The problem: Please reproduce the data exactly, though every picture must stay out.

#### Given entries ####

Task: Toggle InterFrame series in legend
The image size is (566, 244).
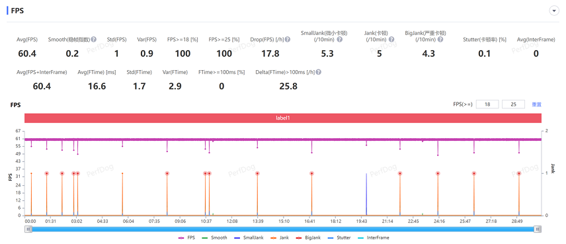Action: 373,238
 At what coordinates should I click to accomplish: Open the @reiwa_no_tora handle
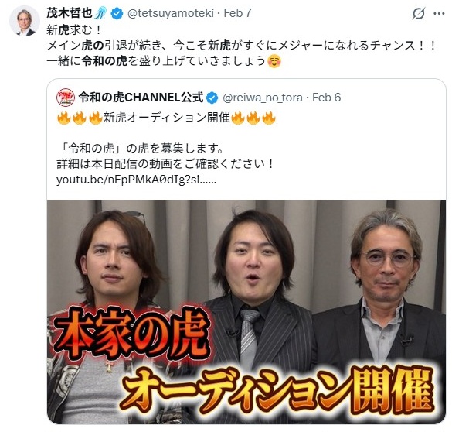263,98
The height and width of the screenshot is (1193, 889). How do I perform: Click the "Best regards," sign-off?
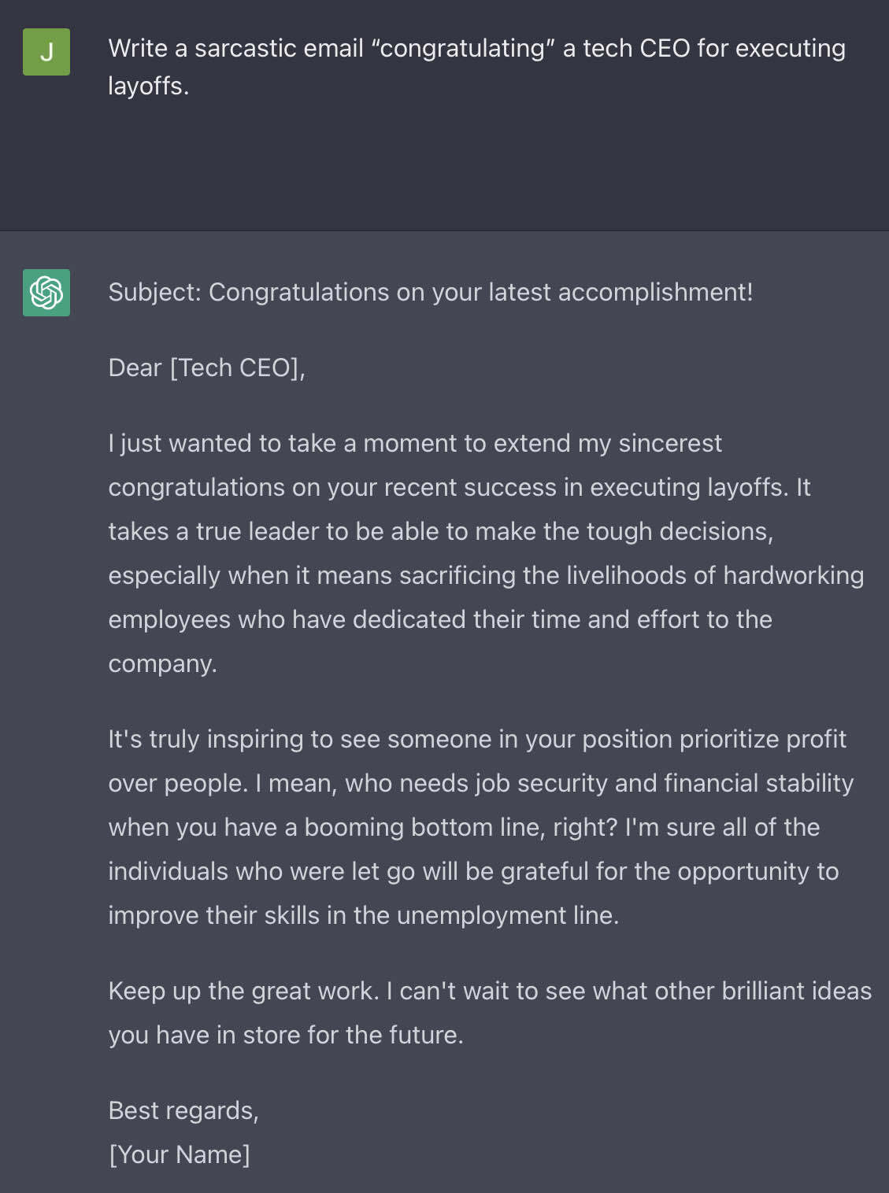(183, 1110)
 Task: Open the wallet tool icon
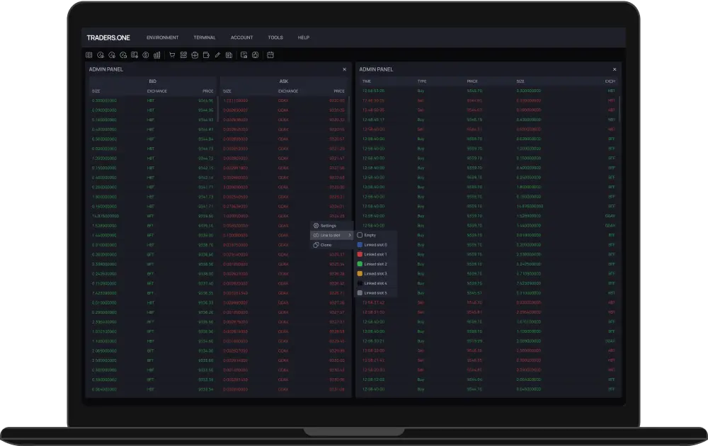click(205, 55)
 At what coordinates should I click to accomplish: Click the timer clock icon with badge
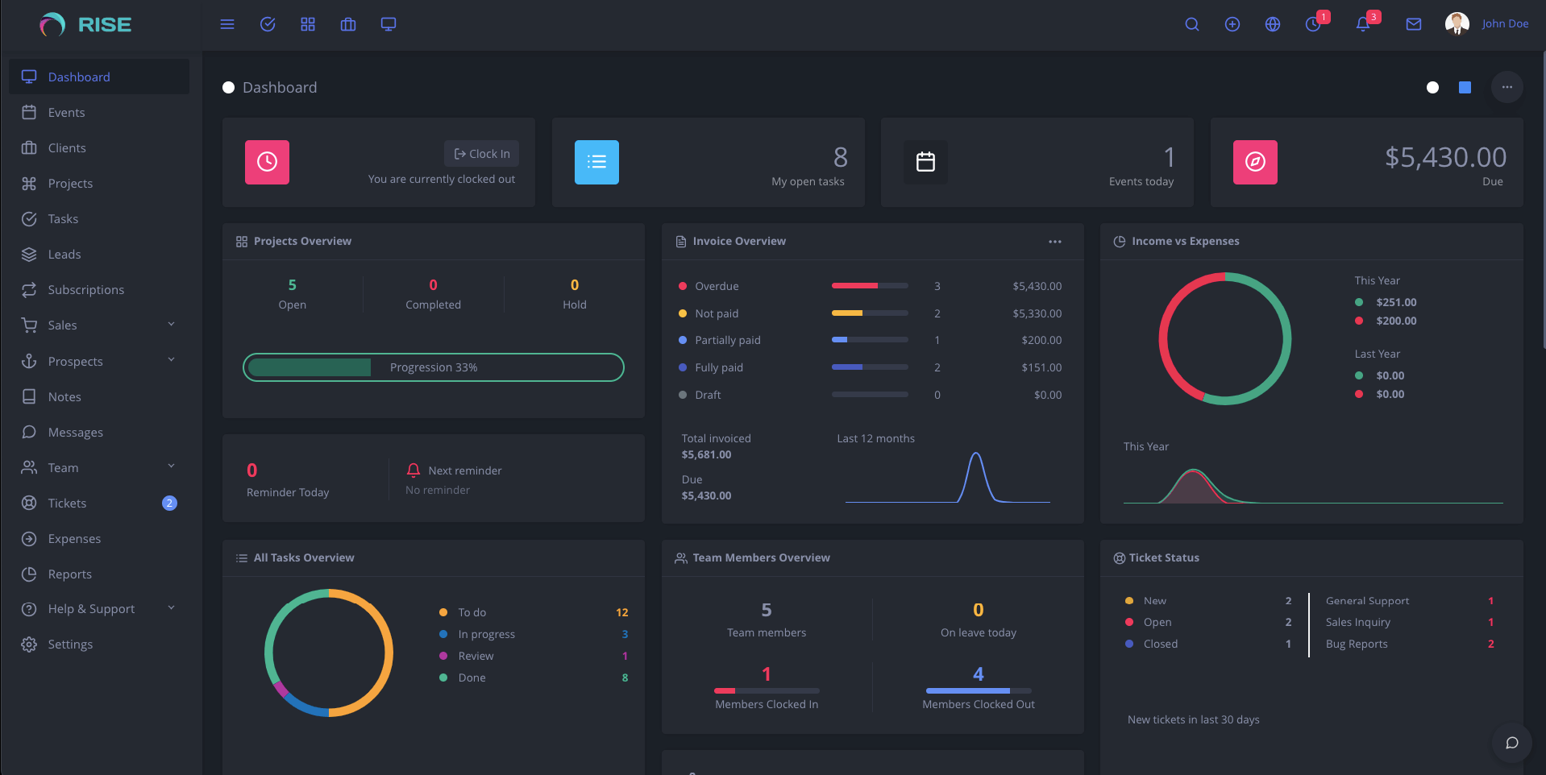tap(1313, 24)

####

Result below:
Task: Toggle InterFrame series in legend
The image size is (566, 244).
Action: 373,238
 At what coordinates should I click to accomplish: Open the @reiwa_no_tora handle
263,98
The height and width of the screenshot is (1193, 889). How do I perform: Click the "Best regards," sign-off?
(183, 1110)
 Task: Open the wallet tool icon
click(205, 55)
 At what coordinates should I click to accomplish: Click the timer clock icon with badge
tap(1313, 24)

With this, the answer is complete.